When you read the marketing spin on Big Data and the tools available today, you may deduce that there is much upside and not much downside to implementing a Big Data project. Nevertheless, you will quickly find that this is not the case. It’s not as simple as typing “apt-get install Hadoop” into a Linux command window, everything installs, you ask it complex questions, and it gives you sage advice. It is tough to get a Big Data project working.
This post is not trying to dissuade you from attempting a Big Data project. If done correctly, it can give you critical information about your customers and products that can separate you from the pack and make your company a leader in the marketplace.
However, you need to go into the project understanding what you are getting into and having the right resources assigned to give you the highest chance of success.
Here are four reasons why I think Big Data projects typically fails:
1. Underestimating how complex it is to get data, clean it, store it, and then analyze it.
One of the top reasons a big data project fails is because companies don’t know where all their data is.
Consequently, one of the first things you will need to do is understand where all of your data lives, develop connectors to extract that data from its source, clean the data, and put it in a form it can be analyzed. If you are using Hadoop for this, then once you have identified the data sources, you will need to build connectors to those sources and extract the data. You then have to make sure the data is relatively free of inconsistencies like multiple records for the same customer, wrong spelling, etc. Then, that data must be put into a standard format (JASON, XML, …) and stored in a high-performance file system such as hdfs. All of this requires some sophisticated programming in a language such as Java. You will also have to build out a large cluster of servers that can have the MapReduce nodes set up; and this infrastructure must be kept configured, maintained, and monitored.
2. You don’t know where the data is and what condition it is in.

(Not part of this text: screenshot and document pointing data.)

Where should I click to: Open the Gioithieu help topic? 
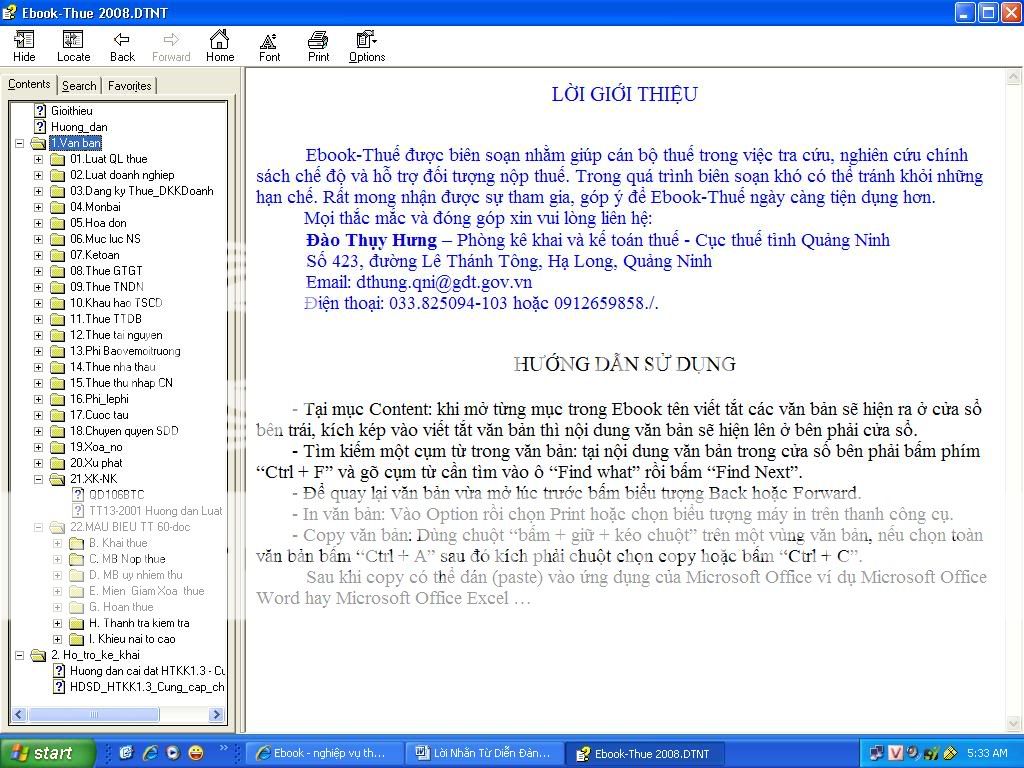[x=71, y=111]
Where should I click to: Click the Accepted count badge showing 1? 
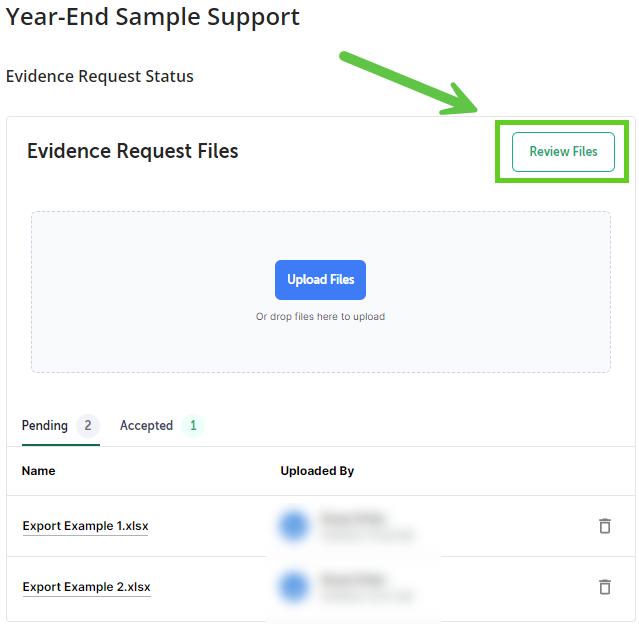(x=193, y=426)
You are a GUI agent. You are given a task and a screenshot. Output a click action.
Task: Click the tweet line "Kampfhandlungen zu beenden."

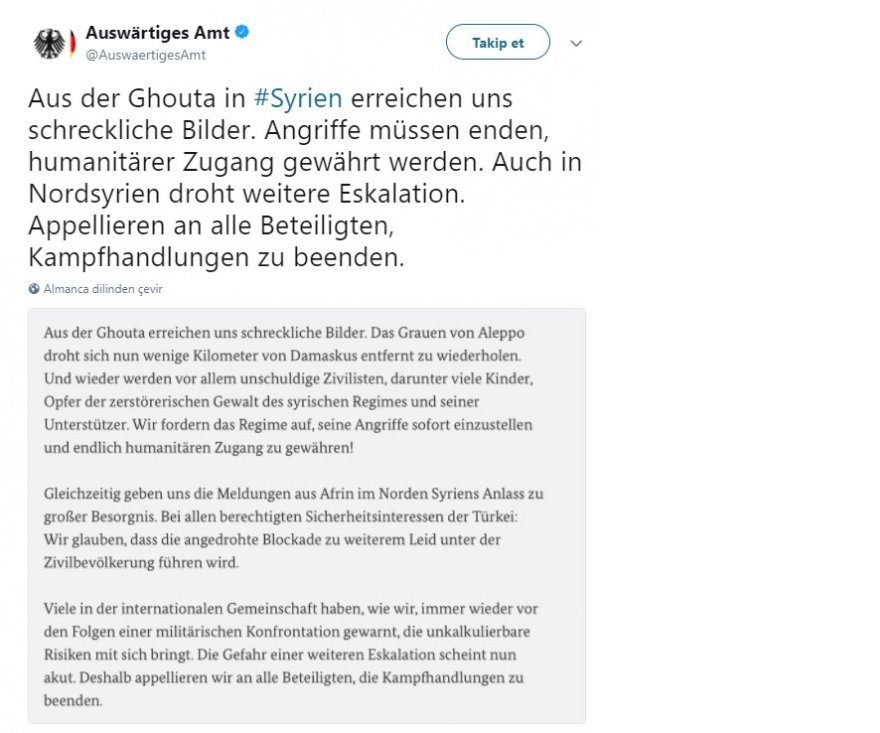point(217,257)
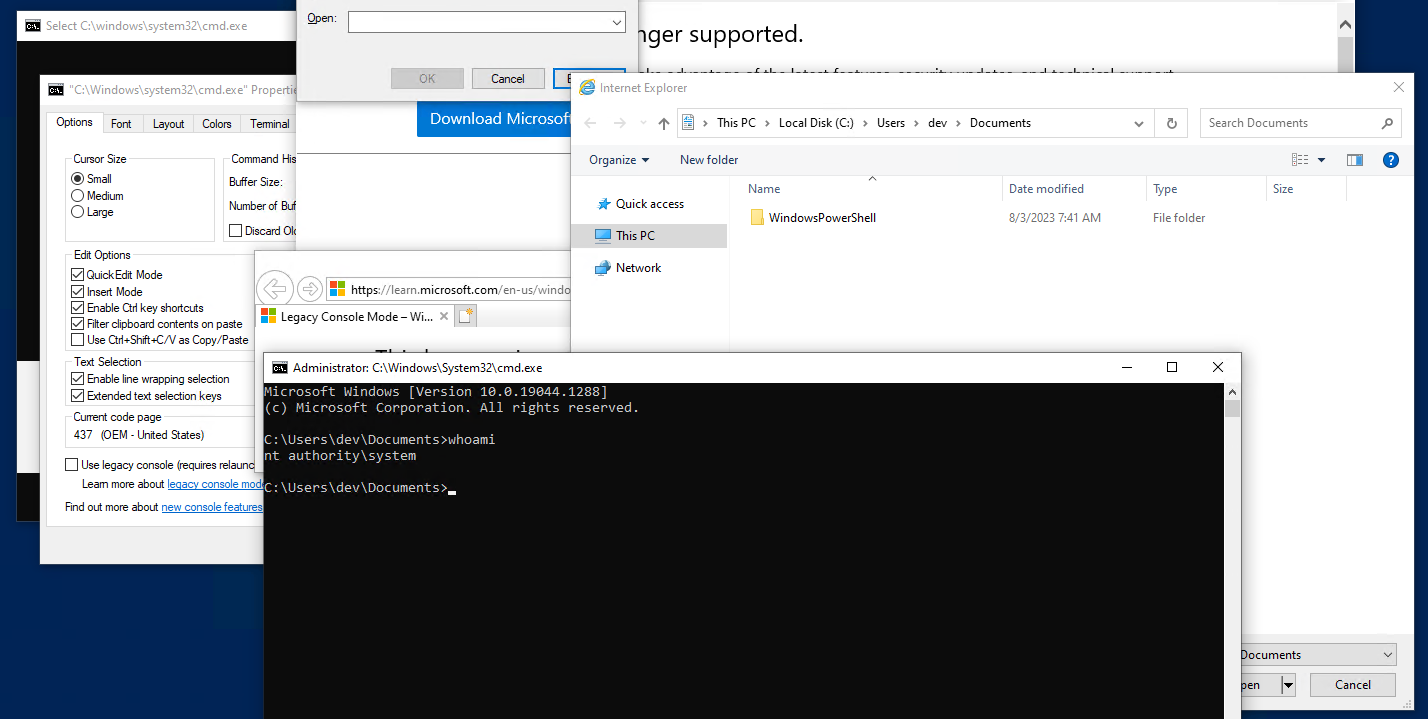Click the blue Help question mark icon
The height and width of the screenshot is (719, 1428).
pos(1390,160)
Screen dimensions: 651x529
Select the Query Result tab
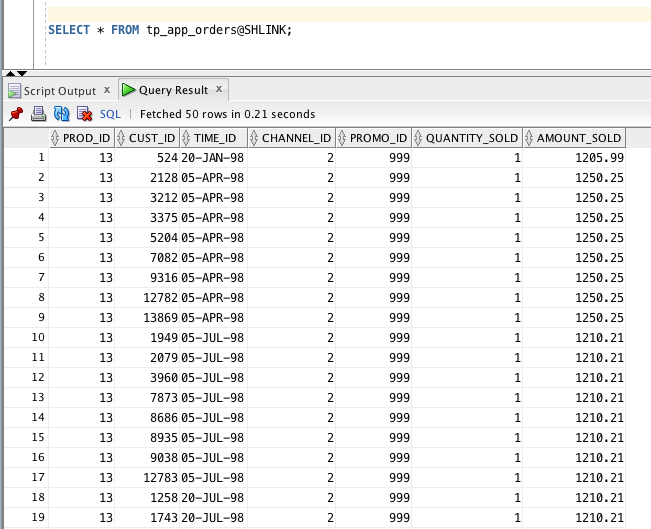(174, 90)
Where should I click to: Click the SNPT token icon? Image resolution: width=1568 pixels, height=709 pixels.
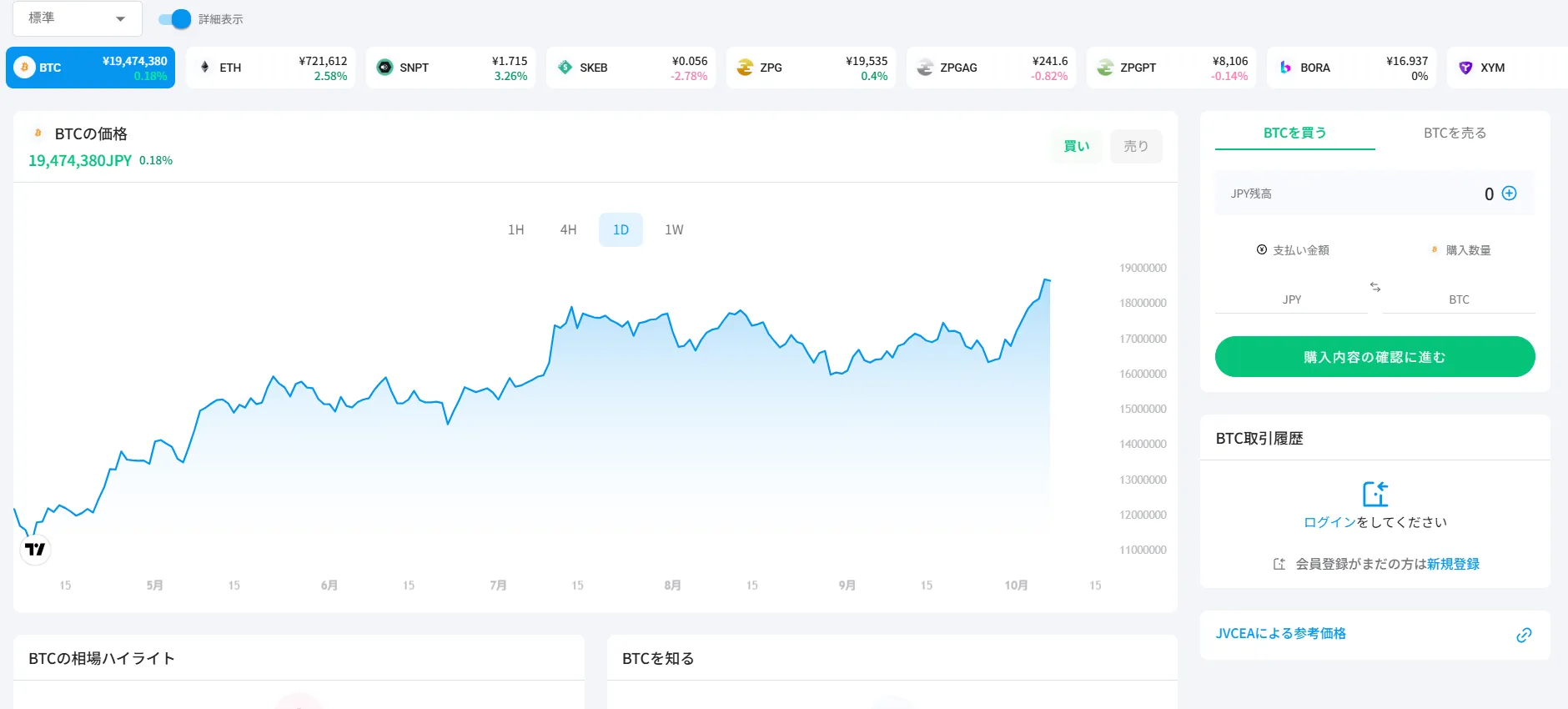[x=384, y=68]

As mentioned, Big Data is about “Big Data,” up to petabytes of data all stored in one place that can have analytics operations performed against it. But to gather and store this data, you need to know where it is in the first place, and it lurks in places you may not always think of. For example, almost every company has some CRM or point of sale systems that keep up with its customer data. It is usually a relational database and is used daily to transact business with the company’s customers. And, because you cannot know what data you need for analytics, you will need to extract all of this data and put it in the analytics “Data Lake.” But there is much more data available to be analyzed: web log files, spreadsheets, text messages with customers, feedback from Facebook, Instagram posts and comments, and much more. All of this data needs to go into the data lake in a standard form and extract API’s need to be built to get it.
3. You don’t know what questions to ask (the data).
For the big data project to have any value to a company, it needs to provide the team with actionable information. But, it’s still a dumb computer, so it must be explicitly asked what questions you want to be answered. Because of the amount of data available in a big data ecosystem, you can ask some pretty interesting questions. Something as broad as “what is the aged of most of my current customers,” to something as specific as “what zip code do most customers that buy blue caps live in.” You can also look for patterns of behavior and lots of other exciting things, and the computer can learn as more and more data is analyzed and results stored. Still, the company’s operations and marketing teams need to be able to articulate to the data analyst and programmers what questions they want to study.
4. It is expensive and takes time (java programmers, lots of hardware and complex administration, expensive analysts).
I hope you have received from the first three challenges that it’s not easy to get a big data project off the ground, much less keep it running. So, the last reason a project like this fails is the lack of a skilled team that is not given enough time and budget. If you have never looked at what a MapReduce study looks like, you may want to take a look at this word count example, and this example only counts words and returns results. To add to the complexity, you need to develop in Java (although other programming languages will work, Java is the de-facto standard environment), and you probably want to use an IDE such as Eclipse to manage things. All of this requires some pretty skilled developers that understand how to write MapReduce studies and can work with analysts to know what they need to program. These are not junior programmers. For the actual analysis, your data analytics team will need to understand how to develop the complex study algorithms and be able to articulate these to the developers to implement. These are senior analysts with a deep understanding of the data. And finally, the team needs to be led by a secure project manager that either is or has the sponsorship of a senior executive.
All of this costs both time and money. The good news is that once the initial project is finished, subsequent studies and changes to data sources can become somewhat routine, and the costs will decrease. But you still need to understand that just maintenance will not be without cost or effort.
For a big data project to be successful, you must have the right team in place before you start a project, you have defined expectations and have the money and patience to let the project play out. If done correctly, a big data project can pay off big time. It’s just quite a climb to reach the top.